• [Reading text]
┄┄┄┄┄┄

# Need tips for Canada trip next year



## dukslyer (Jan 6, 2007)

I need to now if any one has any tips on where to go in Saschetawan to kill a bunch of canadain geese ducks and snows not an outfitter service doing it on our own going next year in late Sept.


----------



## 300win mag 710 (Feb 22, 2007)

best to look up local out door shops and call to see what the hot spotd were last season but if I think of it I will as my buddy from skatchewa and see if he or his brother have any ideas


----------



## diver_sniper (Sep 6, 2004)

dukslyer said:


> canadain geese


Sooner or later I'm going to get this through everyone's head... its *CANADA GEESE!*


----------



## USSapper (Sep 26, 2005)

diver_sniper said:


> dukslyer said:
> 
> 
> > canadain geese
> ...


Hes in canada so technically they are....... :lol:


----------



## diver_sniper (Sep 6, 2004)

You are right... but it's still possible that they were hatched in the US, it's impossible to know, unless you get one with a band and they write back saying it was banded as a hatchling in Canada. Then by all means, Canadian goose


----------



## 2eagles (Jun 15, 2005)

diver.... might as well give up, they ain't a gonna learn
we could just call'em Honkers :eyeroll: 
Jim


----------



## diver_sniper (Sep 6, 2004)

I'll never give up! I have way to much time on my hands to do that


----------



## proagr465 (Nov 18, 2006)

You are a canadian if you pay taxes in Canada. Doesn't matter if the damn goose is born in Canada and plays hockey for Montreal, if he doesn't pay Canada taxes then he is a "Canada Goose".

"Canada Goose""Canada Goose""Canada Goose""Canada Goose"

All dark geese with the exception of brant are "Canada Geese"

Need to be careful these days with saying you are going on a trip to kill a bunch of Canadians. Might trigger some kinda national security terrorist watch or something. :biggrin:


----------



## diver_sniper (Sep 6, 2004)

Hell yeah, proagrs got it!


----------



## Triple B (Mar 9, 2004)

hey sniper, were gonna have to go out and get some Canadian geese this fall!!!! :lol: :beer:


----------



## diver_sniper (Sep 6, 2004)

Haha, I don't know what those are. We have been huntin these birds called canada geese though, It's a real rush, maybe we could try some of that.


----------



## Marty Haakenson (Jul 6, 2005)

Try to stay away the second,third and fourth weeks around the Quills.that area and 30 miles radius are crawling with hunters and getting more every year.


----------



## goosehauler22 (Dec 16, 2004)

The correct name is canada geese and try telling it differently to a *Canadian *game warden. The farmers also don't like it when you call them canadian geese they find it offensive. I totally agree with diver_sniper on this one.


----------



## USSapper (Sep 26, 2005)

proagr465 said:


> You are a canadian if you pay taxes in Canada. Doesn't matter if the damn goose is born in Canada and plays hockey for Montreal, if he doesn't pay Canada taxes then he is a "Canada Goose".

┄┄┄┄┄┄

• [Extracted entries]
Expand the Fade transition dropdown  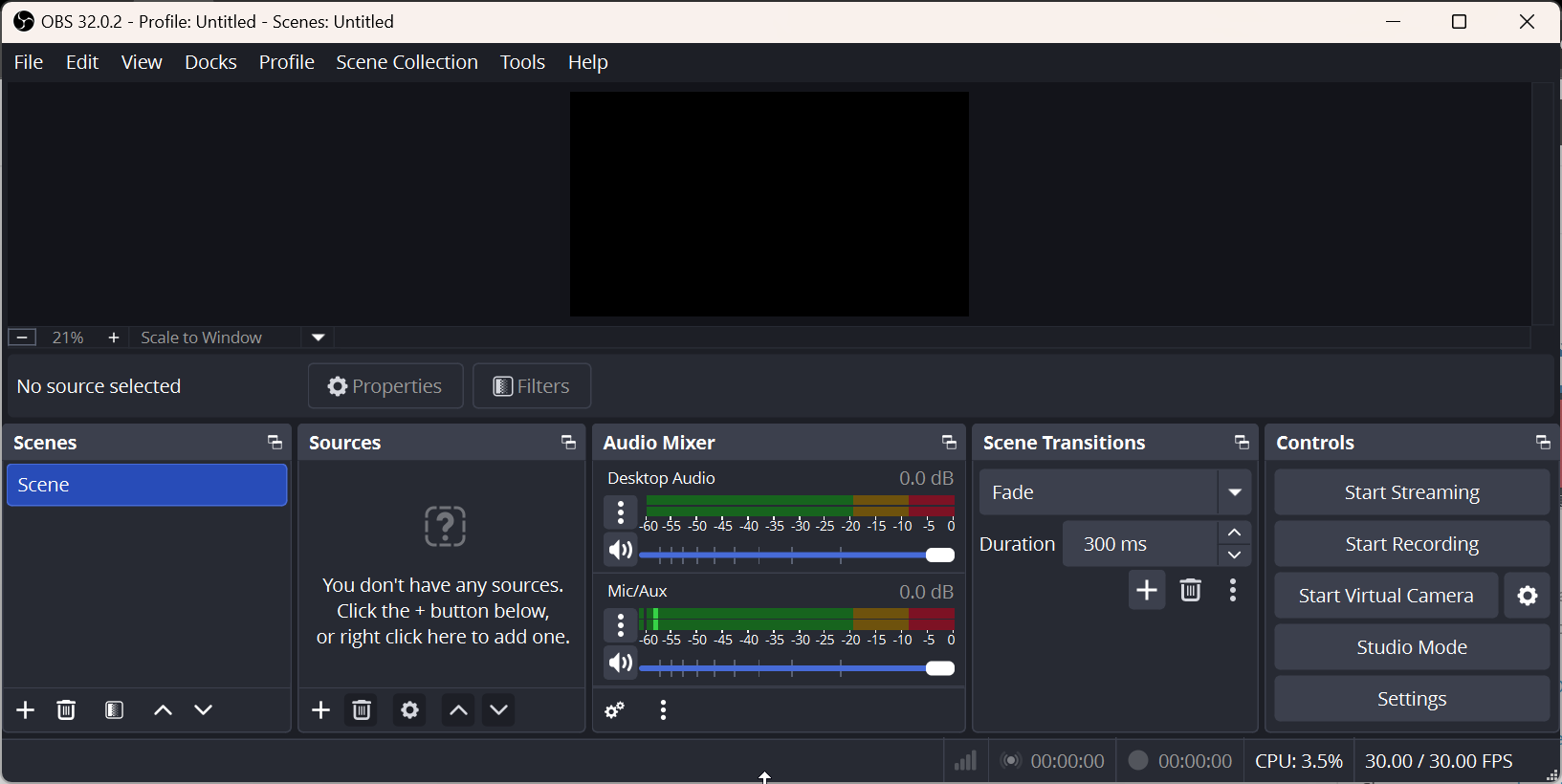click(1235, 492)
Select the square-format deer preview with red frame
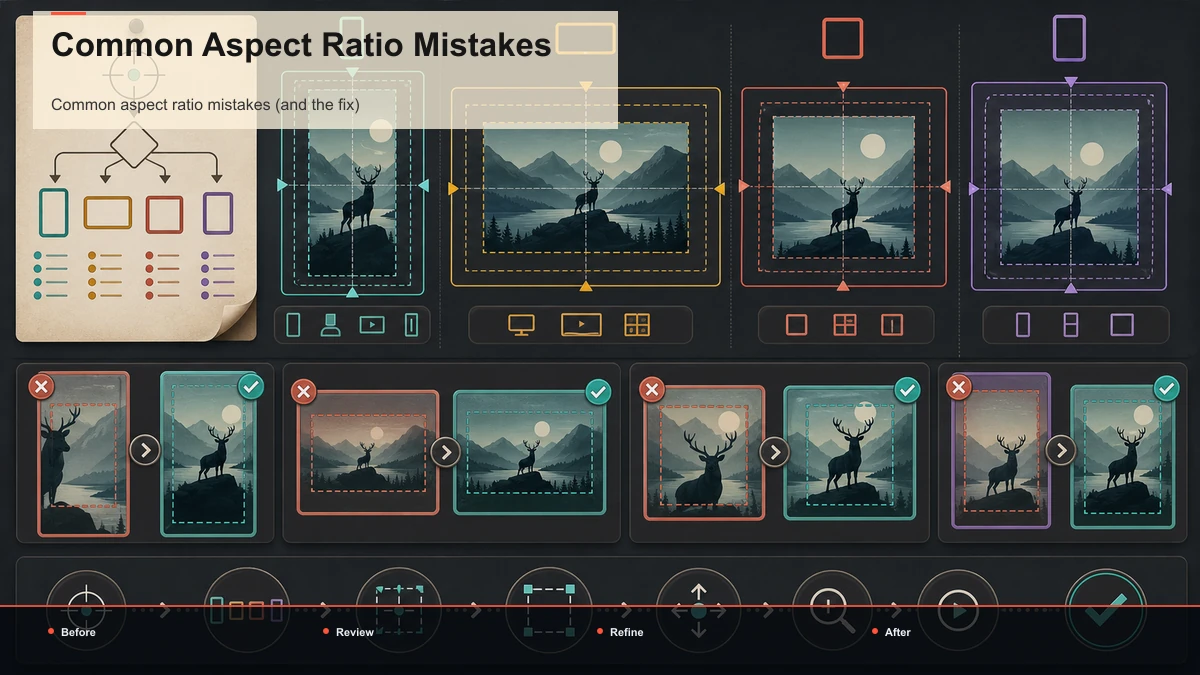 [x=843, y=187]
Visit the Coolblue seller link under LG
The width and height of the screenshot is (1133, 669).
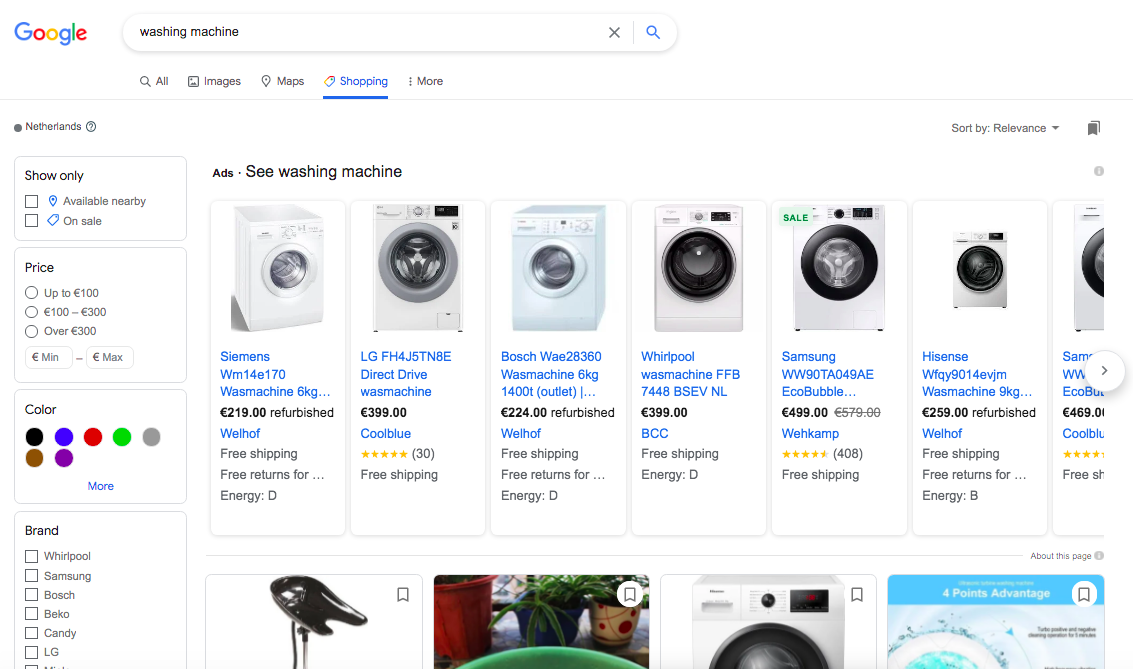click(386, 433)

┄┄┄┄┄┄

• [Required actions]
A. Do these statements agree with the goose-hunting thread? (i) The first poster plans to go in late September. (ii) proagr465 counts brant among the "Canada Geese." (iii) Marty Haakenson advises staying away from the Quills during the first week. Answer yes or no for each, and quote the deciding words.
B. In the goose-hunting thread, who does goosehauler22 say finds it offensive when the birds are called canadian geese?
C. Write out the part of the goose-hunting thread that begins at the words "Need to be careful" and stops after "proagrs got it!", substituting "border patrol" for "national security".

• [Exercise answers]
A.
(i) Yes: "going next year in late Sept."
(ii) No: "All dark geese with the exception of brant are "Canada Geese""
(iii) No: "Try to stay away the second,third and fourth weeks around the Quills."

B. The farmers.

C.
Need to be careful these days with saying you are going on a trip to kill a bunch of Canadians. Might trigger some kinda border patrol terrorist watch or something. :biggrin:


----------



## diver_sniper (Sep 6, 2004)

Hell yeah, proagrs got it!